PAGE EXTRACT
= = = = = = =
Evaluation of Prediction Accuracy of Different Geospatial Approaches

We calculated four validation indices that demonstrate different quality attributes of predicted SOC stock maps: 1) the measure of inaccuracy expressed as the RMSE, 2) the measure of bias expressed as the mean estimation error (MEE), 3) the measure of linear relationship between observed and predicted SOC stock values expressed as Pearsons’s correlation coefficient (r), and 4) the ratio of performance to deviation (RPD), which is the ratio of the standard deviation of the observed SOC stock values to the RMSE of the predictions. The larger the RPD, the more accurate the prediction. To calculate these validation indices, we split the SOC stock dataset into four different spatially balanced calibration and validation datasets (70/30, 75/25, 85/15, 90/10) using “create subset” function of ArcGIS (ArcGIS version 10, Environmental Systems Research Institute, Inc., Redlands, CA, United States). We reported average validation indices obtained from these four validation subsets. The predicted SOC stock values from all the prediction approaches were extracted at validation data sites and the following equations were applied:

M E E = \frac{1}{n} \sum_{i = 1}^{n} [S \hat{O} C (x_{i}) - S O C (x_{i})]

R M S E = \sqrt{\frac{1}{n} \sum_{i = 1}^{n} {[S \hat{O} C (x_{i}) - S O C (x_{i})]}^{2}}

where $S O C (x_{i})$ is the measured SOC, $S \hat{O} C (x_{i})$ the estimated SOC, and n is the number of validation observations (n = 714). For optimal predictions, MEE and RMSE values should approach zero. Chang and Laird (2002) defined three classes of RPD; models that have high predictive ability (RPD > 2), models that have intermediate predictive ability that can be possibly improved (RPD between 1.4 and 2), and models that have no predictive ability (RPD < 1.4). In addition to predict the spatial variation of SOC stocks at 250-m spatial resolution across the study area, we also calculated the coefficient of variation of surface SOC stocks across different permafrost zones of the Northen circumpolar permafrost region.
= = = = = = =
PROBLEM DETAILS
Please answer these questions about the text on validating SOC stock predictions, one per line:
1. Into which four calibration/validation splits was the SOC stock dataset divided?
2. How many validation observations are there?
3. What RPD value marks a model with high predictive ability?

(A series of records)
= = = = = = =
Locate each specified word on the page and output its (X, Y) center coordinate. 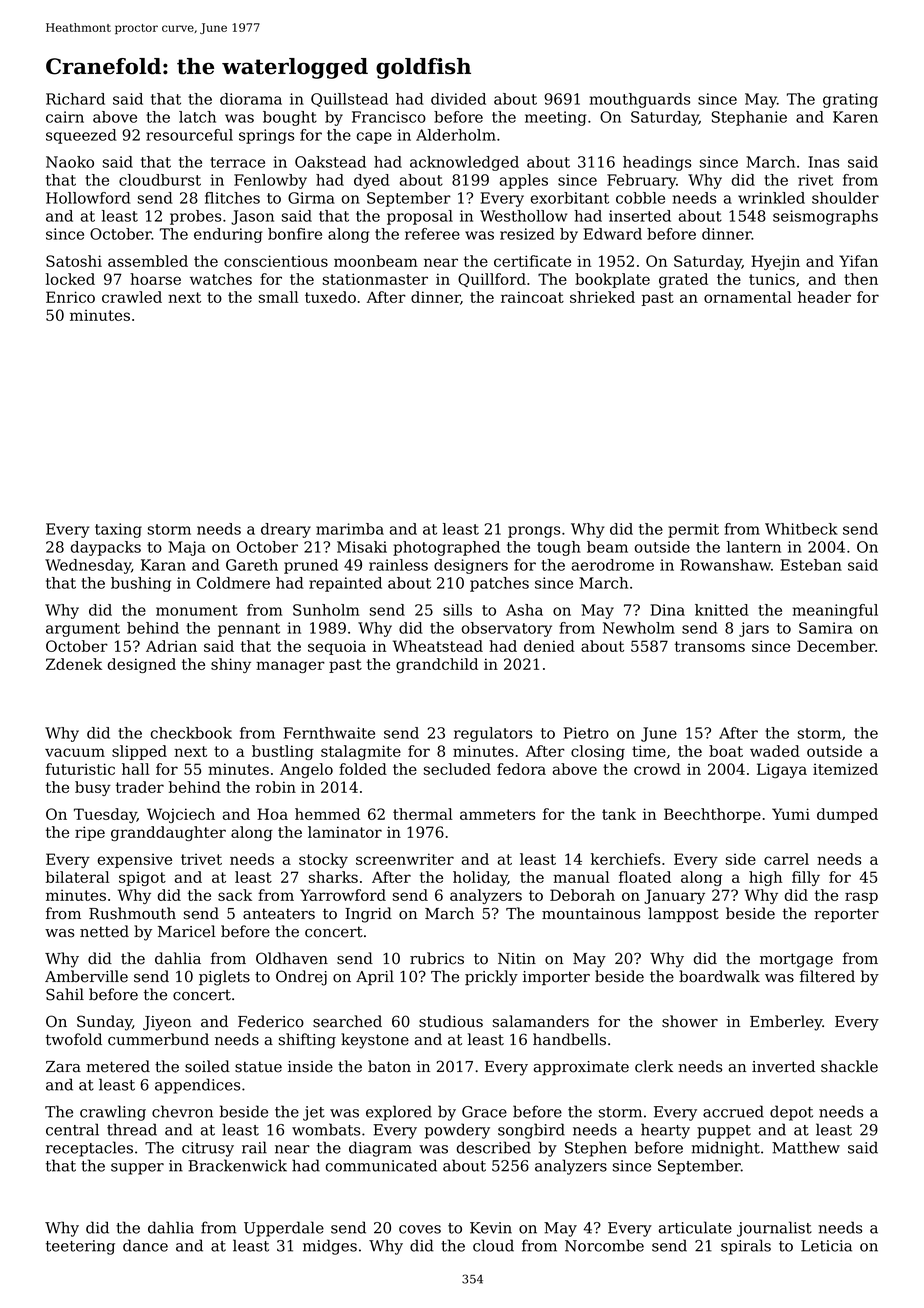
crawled (132, 297)
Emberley (786, 1023)
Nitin (517, 959)
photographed (446, 548)
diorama (251, 99)
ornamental (748, 297)
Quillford (492, 280)
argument (83, 630)
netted (104, 931)
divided (458, 99)
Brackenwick (237, 1165)
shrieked (602, 297)
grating (850, 100)
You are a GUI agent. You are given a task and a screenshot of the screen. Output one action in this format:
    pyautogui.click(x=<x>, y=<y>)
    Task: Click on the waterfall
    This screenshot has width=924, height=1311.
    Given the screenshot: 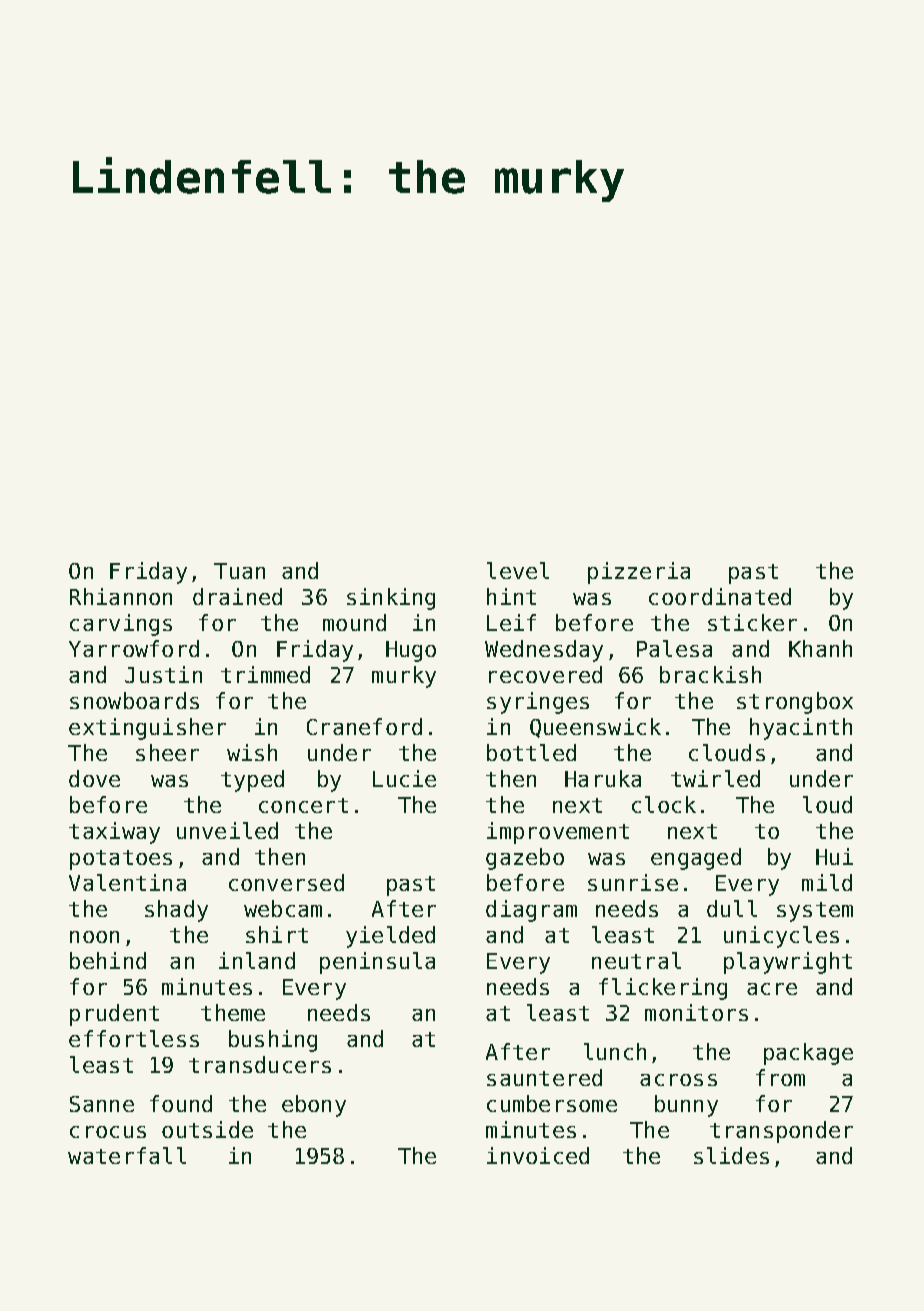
= = = = = = =
RESULT BELOW
1. 70/30, 75/25, 85/15, and 90/10
2. 714
3. An RPD greater than 2